Le décret tertiaire incite également à moderniser son parc immobilier. Température, éclairage, équipements bas carbone et autoconsommation énergétique améliorent le confort des occupants et assurent une meilleure compétitivité. Demain, ce seront sans doute des prérequis pour les nouveaux concepts de magasins et bureaux. Cette obligation de performance énergétique et environnementale pousse à accroître la « valeur verte » de son patrimoine. Le marché la récompensera de plus en plus, tandis que les bâtiments à la traîne verront leur taux d’inoccupation grimper, et leur valeur chuter.

Faible amende et principe de « name dans shame » : les sanctions prévues en cas de non-conformité avec le décret tertiaire peuvent sembler minimes. Les risques réputationnels ne le sont pas. L’attractivité des entreprises auprès des clients, employés, futures recrues et partenaires repose sur de nouveaux critères. Ne pas agir pour l’environnement et le climat devient le plus hasardeux et coûteux. A l’inverse, améliorer la performance énergétique de ses bâtiments fait parte des témoins concrets d’un engagement RSE, et peut cultiver la préférence des parties prenantes.

Investisseurs et société civile scrutent eux aussi les performances extra-financières des entreprises avec une attention croissante. Finance verte et reporting ESG montent en puissance, et la taxonomie verte européenne s’annonce comme la prochaine petite révolution. Impulsée par la Commission Européenne, elle vise à proposer un langage commun pour définir quelles activités sont durables. Dans quelques mois, les grandes entreprises devront indiquer quelles parts de leur chiffre d’affaires et de leurs investissements correspondent aux activités sélectionnées dans cette classification. L’objectif est de réorienter progressivement les flux financiers vers cette partie « vraiment verte » de l’économie. Les investissements massifs pour répondre aux exigences du décret tertiaire pourront participer à cet alignement avec la taxonomie verte.

Inscrire le décret tertiaire au cœur des stratégies

Les directions générales et financières doivent anticiper et se saisir du décret tertiaire dès maintenant, afin d’en faire un puissant levier de transformation et de différenciation pour leur entreprise.
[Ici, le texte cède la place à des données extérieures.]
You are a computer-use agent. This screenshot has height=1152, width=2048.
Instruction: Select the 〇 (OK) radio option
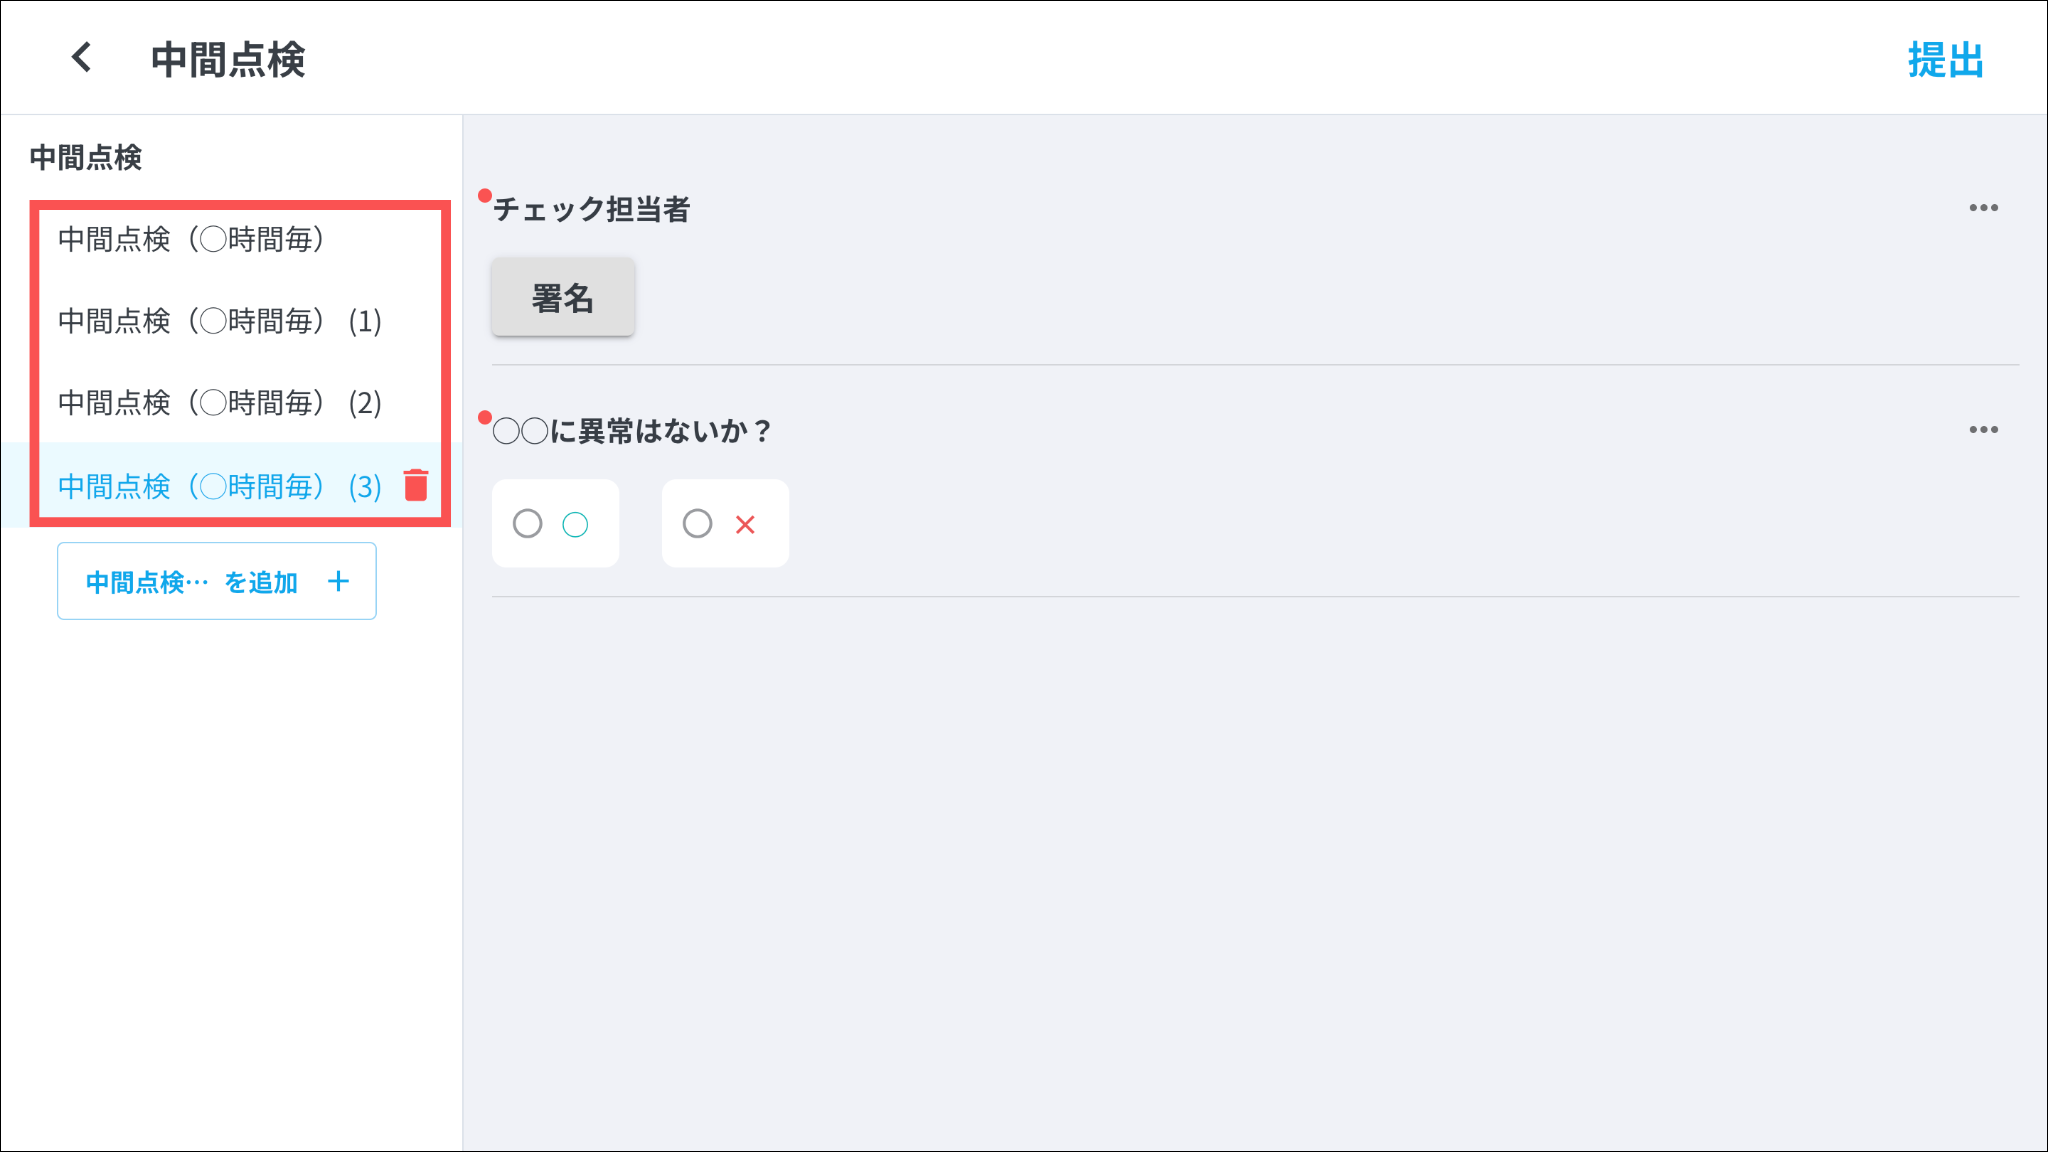528,523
Elles ont les moyens de donner l’impulsion stratégique, qui répondra aux trois conditions clés de ce succès :

• Définir un projet énergétique et patrimonial global, en identifiant l’intégralité des actions à réaliser, en les hiérarchisant et les échelonnant sur plusieurs années. Cette vision d’ensemble est primordiale pour garantir l’efficacité des travaux, optimiser leur durée et leurs coûts
Anticiper les investissements associés, les répartir et trouver le bon mix de financements, diversifié et adapté à des projets énergétiques, afin de préserver les ratios et la capacité d’endettement.
S’entourer des expertises multiples indispensables au bon déroulement d’un accompagnement décret tertiaire, qu’il s’agisse de compétences environnementales, financières, digitales, et assurer une bonne synchronisation au niveau de la direction générale.

Le décret tertiaire contraint à agir dans le sens d’une nécessaire décarbonation de notre économie. Au lieu de subir cette contrainte, les dirigeants doivent s’en servir pour assurer performance et pérennité à leur entreprise, et entamer un inévitable changement de trajectoire.